As I peered like a furtive groundhog into the winter darkness, trying to determine if the predicted storm had arrived, I tried to recall a time when "snowstorm" meant more than treacherous roads, driveways to be cleared and roofs to be shoveled. Shouldn’t there be some fun in winter?

"Skiing and snowshoeing" I hear you say. Yes, I’ve enjoyed both sports all my life. However, in these days of poor or non-existent road maintenance, just getting to the hill can be a grim challenge. And, can you really enjoy gliding along the trails while keeping the tow truck on speed dial?

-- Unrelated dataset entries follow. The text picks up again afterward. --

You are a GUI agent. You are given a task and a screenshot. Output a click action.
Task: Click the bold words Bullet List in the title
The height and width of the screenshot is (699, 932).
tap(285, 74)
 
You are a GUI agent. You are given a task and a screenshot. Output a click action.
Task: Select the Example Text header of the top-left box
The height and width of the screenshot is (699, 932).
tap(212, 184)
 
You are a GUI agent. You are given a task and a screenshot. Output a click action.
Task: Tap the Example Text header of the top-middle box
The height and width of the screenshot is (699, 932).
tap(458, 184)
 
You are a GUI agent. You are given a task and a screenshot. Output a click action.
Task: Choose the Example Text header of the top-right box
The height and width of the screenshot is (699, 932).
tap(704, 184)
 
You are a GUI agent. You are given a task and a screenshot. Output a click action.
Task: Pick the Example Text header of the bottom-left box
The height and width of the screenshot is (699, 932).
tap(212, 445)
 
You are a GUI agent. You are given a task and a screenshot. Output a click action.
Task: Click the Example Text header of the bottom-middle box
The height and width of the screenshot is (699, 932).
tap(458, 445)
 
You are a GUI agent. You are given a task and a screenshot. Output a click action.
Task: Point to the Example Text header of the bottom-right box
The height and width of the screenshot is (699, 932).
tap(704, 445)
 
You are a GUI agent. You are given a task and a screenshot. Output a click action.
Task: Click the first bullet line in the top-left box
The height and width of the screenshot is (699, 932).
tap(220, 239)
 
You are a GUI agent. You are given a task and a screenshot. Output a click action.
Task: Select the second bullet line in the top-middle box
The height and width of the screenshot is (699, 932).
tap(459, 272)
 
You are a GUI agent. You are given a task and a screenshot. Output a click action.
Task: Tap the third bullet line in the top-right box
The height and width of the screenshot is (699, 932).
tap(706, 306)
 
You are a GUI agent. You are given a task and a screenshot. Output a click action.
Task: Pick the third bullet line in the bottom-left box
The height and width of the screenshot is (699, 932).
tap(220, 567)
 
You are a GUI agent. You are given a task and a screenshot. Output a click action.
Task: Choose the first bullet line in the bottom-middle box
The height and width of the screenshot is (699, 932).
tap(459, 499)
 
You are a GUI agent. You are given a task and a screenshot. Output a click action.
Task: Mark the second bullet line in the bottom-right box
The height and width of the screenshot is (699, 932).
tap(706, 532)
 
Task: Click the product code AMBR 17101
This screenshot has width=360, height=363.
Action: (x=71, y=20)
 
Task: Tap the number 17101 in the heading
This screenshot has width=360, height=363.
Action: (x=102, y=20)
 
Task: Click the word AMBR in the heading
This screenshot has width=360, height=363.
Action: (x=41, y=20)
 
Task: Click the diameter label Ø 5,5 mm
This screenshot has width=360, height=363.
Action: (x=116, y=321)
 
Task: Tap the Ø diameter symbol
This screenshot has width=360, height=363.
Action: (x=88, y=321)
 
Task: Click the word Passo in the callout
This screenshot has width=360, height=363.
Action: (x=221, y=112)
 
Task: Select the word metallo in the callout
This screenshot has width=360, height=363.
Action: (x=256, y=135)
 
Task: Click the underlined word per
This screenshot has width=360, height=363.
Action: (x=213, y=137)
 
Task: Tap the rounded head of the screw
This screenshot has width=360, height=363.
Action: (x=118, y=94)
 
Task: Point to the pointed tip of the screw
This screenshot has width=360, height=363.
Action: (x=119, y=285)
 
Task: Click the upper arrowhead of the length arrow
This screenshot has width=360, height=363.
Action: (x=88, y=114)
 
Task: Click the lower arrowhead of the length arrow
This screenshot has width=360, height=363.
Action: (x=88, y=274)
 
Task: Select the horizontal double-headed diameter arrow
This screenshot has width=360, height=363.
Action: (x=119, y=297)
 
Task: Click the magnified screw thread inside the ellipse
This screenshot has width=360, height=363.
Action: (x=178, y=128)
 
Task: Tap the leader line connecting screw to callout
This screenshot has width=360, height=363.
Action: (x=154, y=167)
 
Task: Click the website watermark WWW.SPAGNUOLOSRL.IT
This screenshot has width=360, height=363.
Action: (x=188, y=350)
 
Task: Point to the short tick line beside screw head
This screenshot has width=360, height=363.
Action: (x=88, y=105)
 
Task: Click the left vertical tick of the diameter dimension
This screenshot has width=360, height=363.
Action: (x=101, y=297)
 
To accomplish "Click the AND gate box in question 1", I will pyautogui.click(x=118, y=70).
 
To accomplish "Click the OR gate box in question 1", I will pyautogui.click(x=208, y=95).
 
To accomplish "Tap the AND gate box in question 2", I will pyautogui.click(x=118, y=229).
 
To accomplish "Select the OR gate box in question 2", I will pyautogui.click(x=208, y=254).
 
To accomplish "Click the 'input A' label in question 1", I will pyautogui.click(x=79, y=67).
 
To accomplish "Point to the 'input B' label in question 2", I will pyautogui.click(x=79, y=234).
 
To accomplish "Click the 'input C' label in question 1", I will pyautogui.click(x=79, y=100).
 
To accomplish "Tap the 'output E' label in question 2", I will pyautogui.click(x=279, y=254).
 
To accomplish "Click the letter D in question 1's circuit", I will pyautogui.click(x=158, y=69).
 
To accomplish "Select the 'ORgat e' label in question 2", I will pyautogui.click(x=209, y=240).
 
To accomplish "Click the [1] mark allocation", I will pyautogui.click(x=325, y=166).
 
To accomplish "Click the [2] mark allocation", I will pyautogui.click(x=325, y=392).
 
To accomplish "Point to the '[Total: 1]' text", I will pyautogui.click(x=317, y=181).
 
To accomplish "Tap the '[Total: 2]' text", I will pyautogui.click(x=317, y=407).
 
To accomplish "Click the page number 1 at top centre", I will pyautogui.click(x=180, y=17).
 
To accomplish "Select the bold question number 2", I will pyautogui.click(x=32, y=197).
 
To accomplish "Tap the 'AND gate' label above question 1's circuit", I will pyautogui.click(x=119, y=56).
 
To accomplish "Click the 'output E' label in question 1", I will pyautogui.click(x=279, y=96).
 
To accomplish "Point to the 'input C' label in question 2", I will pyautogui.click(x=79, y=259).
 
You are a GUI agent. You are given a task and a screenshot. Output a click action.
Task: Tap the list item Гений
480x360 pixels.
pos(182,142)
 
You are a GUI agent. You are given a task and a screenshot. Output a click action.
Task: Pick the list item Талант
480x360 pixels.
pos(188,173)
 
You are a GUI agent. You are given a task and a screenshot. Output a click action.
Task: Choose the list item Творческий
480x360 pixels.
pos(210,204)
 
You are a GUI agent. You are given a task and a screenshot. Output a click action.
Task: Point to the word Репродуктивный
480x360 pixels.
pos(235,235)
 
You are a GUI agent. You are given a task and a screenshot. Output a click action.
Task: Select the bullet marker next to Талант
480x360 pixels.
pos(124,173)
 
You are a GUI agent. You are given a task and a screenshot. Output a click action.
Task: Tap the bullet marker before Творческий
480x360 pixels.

We may have to find the good in snow without leaving home. Well, snow covers a myriad of summer obligations. It doesn’t have to be weeded, watered or mowed. It’s egalitarian; snow falling on our neighbour’s yard pretty much resembles that falling on our own, thus eliminating the lawn and garden competition.

Snow could be a reason to stay home and sit by the fire with a good book or Internet connection. Winter is down time, relaxation time, mend the harness and meditate time. Unless, of course, you have my circle of friends; people to whom the orange storm warning filling their TV screens is an invitation to immediately take a drive in the country.

 
Kurt and Trudy Frisk with their
straw/snow man
These folks would have crewed for Franklin, delighted to go on an Arctic adventure where boiling their boots for breakfast would be considered a hearty start to the day. Any announcement of mine to these urbanites that I’m not driving into town on a winter’s night over roads so slick Wayne Gretzky would give them two thumbs up, is greeted with hoots of derision. Supporting evidence that an embarrassed semi-trailer is lying on its side at the first traffic light, with its wheels spinning and blinkers flashing is scornfully brushed aside as evidence of weakness. To heck with them. Stay home if f you want to and enjoy the snow.

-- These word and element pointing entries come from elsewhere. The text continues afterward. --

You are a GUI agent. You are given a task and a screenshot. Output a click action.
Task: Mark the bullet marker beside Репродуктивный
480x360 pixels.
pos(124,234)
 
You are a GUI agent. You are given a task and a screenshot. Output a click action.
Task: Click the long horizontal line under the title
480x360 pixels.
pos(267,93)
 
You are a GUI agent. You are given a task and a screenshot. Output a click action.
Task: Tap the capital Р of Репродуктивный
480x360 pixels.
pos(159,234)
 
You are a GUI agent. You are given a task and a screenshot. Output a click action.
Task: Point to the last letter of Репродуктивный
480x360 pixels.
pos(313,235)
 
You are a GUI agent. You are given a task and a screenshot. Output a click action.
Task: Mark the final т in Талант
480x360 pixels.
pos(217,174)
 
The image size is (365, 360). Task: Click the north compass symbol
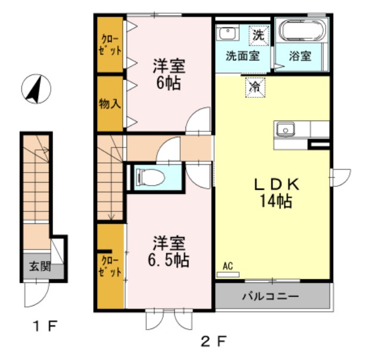click(x=36, y=89)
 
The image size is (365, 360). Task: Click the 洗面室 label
click(x=242, y=57)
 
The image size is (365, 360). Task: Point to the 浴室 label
click(x=300, y=57)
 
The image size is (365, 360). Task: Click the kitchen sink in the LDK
click(x=284, y=128)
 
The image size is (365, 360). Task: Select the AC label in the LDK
click(x=228, y=266)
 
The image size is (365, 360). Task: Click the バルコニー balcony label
click(x=270, y=296)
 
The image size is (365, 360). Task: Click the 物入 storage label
click(x=110, y=103)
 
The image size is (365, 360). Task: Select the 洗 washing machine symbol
click(x=258, y=35)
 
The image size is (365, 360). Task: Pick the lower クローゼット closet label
click(x=110, y=265)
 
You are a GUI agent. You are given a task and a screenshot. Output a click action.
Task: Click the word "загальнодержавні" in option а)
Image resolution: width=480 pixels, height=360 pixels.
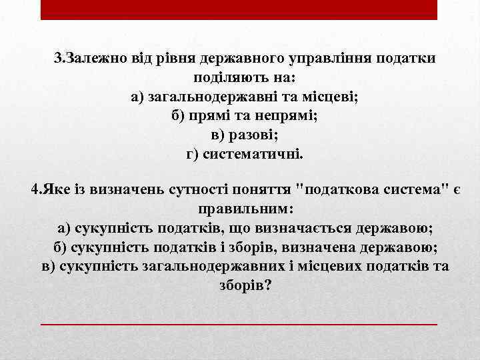221,97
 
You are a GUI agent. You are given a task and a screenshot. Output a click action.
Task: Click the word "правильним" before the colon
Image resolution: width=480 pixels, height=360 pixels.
242,209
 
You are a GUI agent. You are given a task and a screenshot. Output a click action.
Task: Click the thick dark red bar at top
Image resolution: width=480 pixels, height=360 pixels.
239,10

Go for a moonlight walk and notice how snow changes the landscape, giving it new visual and acoustic dimensions. See the way it reflects back the moon’s glow and outlines familiar objects with sharp clarity. Or use it for nature study. Your snowy yard will show tracks of passing animals; coyotes, local cats and those pesky deer sizing up possibilities for spring munching.

 

Express your creativity in snow igloos, forts and snow men. Good luck with your igloo. My siblings and I never could get the key roof block fitted onto any of ours without the entire structure crumbling. As for forts; snowballs and snowball fights are now forbidden on Canadian school grounds, but no one’s yet outlawed snow forts. Happy building.

 
It takes a family: Hicks, Pitts and Frisk families and Super Snow Person
Snow men, er, persons, are where winter sculptors excel. These figures range from the basic three round balls of snow with coal eyes (or the latest synthetic substitute), to truly inspired characters with more artistic merit than I’ve noticed in many art gallery displays lately. Snow people inspire the amateur artist in all of us.

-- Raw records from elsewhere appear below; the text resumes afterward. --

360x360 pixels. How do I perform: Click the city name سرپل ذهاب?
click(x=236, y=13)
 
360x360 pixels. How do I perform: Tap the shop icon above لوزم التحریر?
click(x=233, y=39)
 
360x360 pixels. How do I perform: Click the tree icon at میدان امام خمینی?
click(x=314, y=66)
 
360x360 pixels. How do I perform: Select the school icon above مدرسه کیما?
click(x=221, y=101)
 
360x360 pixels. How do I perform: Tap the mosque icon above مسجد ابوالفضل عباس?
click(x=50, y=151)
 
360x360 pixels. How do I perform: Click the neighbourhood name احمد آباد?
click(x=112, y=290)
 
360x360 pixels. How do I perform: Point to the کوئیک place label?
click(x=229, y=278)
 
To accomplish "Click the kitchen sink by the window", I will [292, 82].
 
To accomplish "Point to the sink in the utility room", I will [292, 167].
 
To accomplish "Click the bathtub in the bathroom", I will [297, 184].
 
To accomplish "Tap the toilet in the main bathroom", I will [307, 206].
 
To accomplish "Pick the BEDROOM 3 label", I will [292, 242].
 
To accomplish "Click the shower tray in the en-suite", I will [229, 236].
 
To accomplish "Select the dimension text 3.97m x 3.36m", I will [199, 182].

Children naturally relish snow. Not only are they uninhibited; they’re closer to the ground where the snow is. To truly enjoy it, we adults must do as children do. I once explained snow angels t o a new Canadian from a tropical climate. She was enchanted. That afternoon her Canadian-born husband found his bride lying in their snowy yard gleefully swishing her arms in angel patterns, convinced that both snow and Canadians were more fun than she’d thought. Let’s not disappoint her.